### Prompt
Going through the data below, copy out each line where the word "agent" shows up.

[Saved entries]
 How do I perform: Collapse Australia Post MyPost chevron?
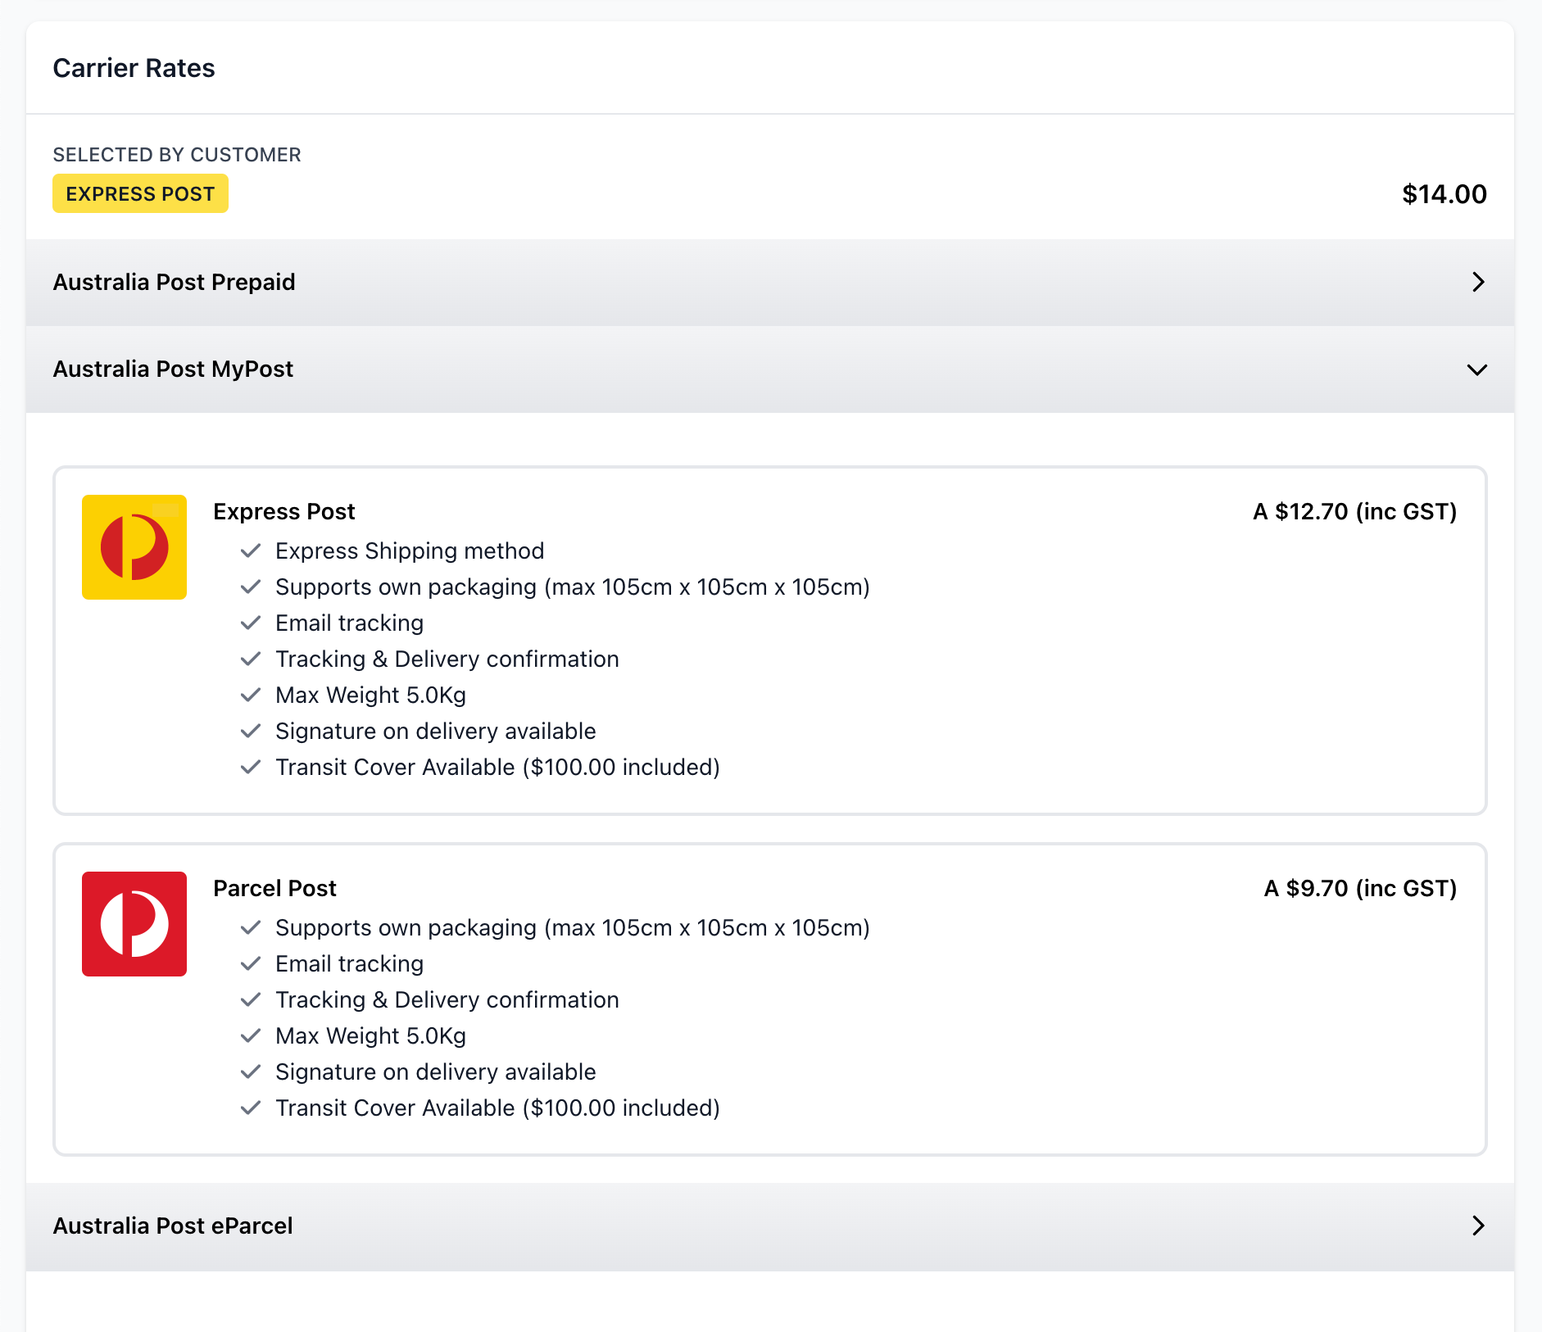tap(1476, 369)
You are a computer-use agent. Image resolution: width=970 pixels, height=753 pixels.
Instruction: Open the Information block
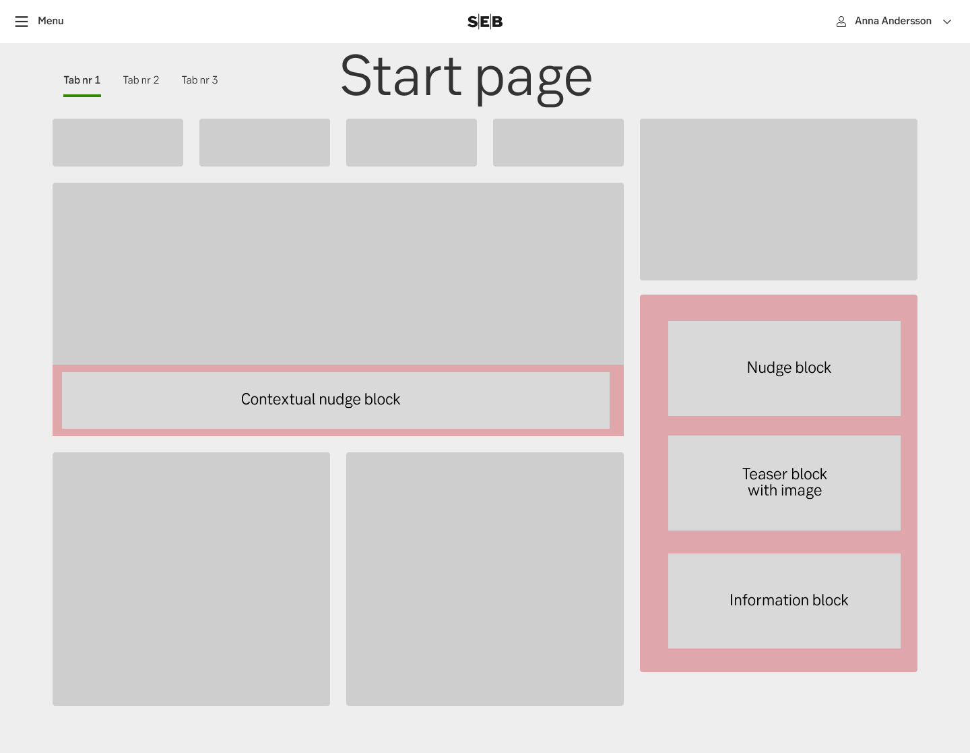tap(784, 600)
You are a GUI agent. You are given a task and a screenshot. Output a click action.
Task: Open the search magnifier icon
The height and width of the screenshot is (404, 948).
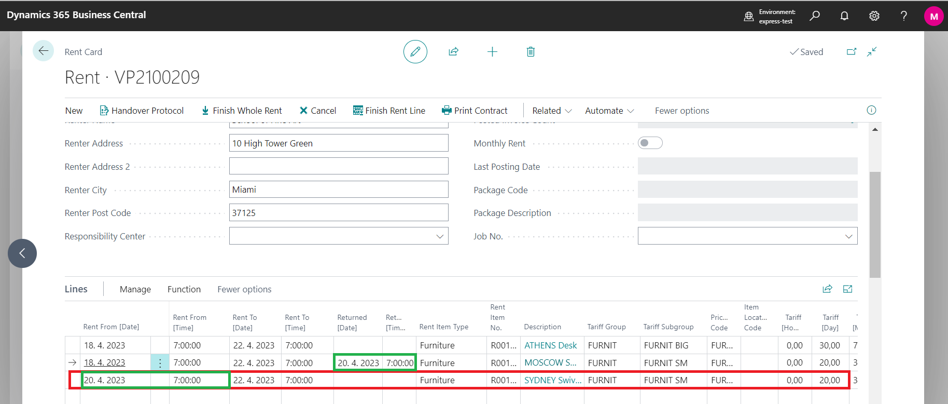pos(815,16)
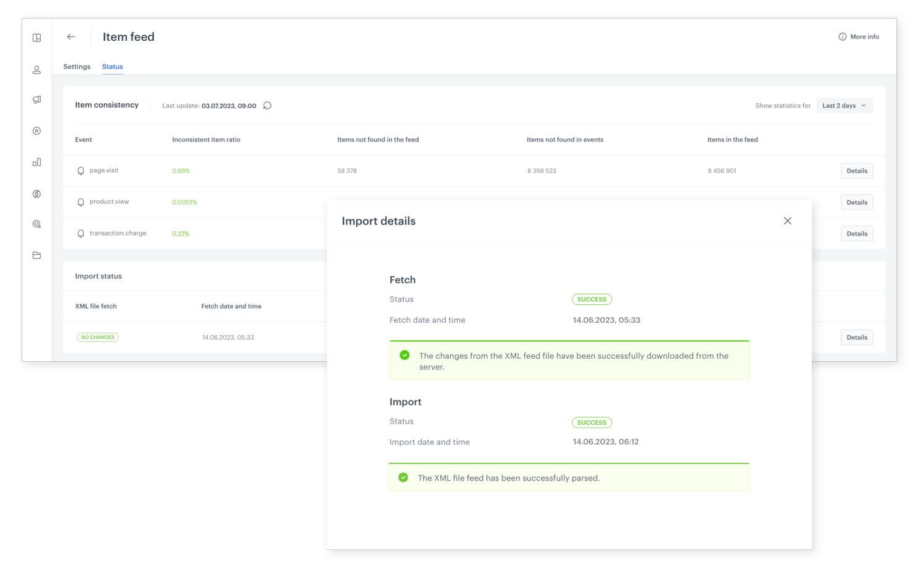Click the NO CHANGES status badge

97,337
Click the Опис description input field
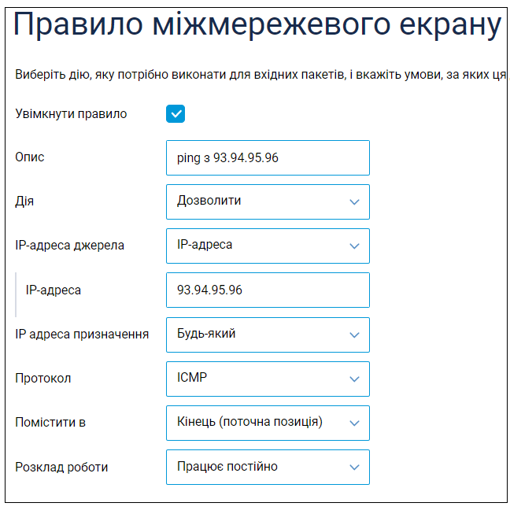 coord(268,157)
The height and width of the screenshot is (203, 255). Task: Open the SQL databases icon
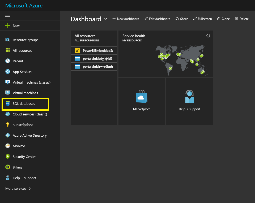click(8, 103)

### Response box
You are a computer-use agent. Image resolution: width=970 pixels, height=753 pixels.
You are a GUI agent. You are given a task and a screenshot. Output a click action.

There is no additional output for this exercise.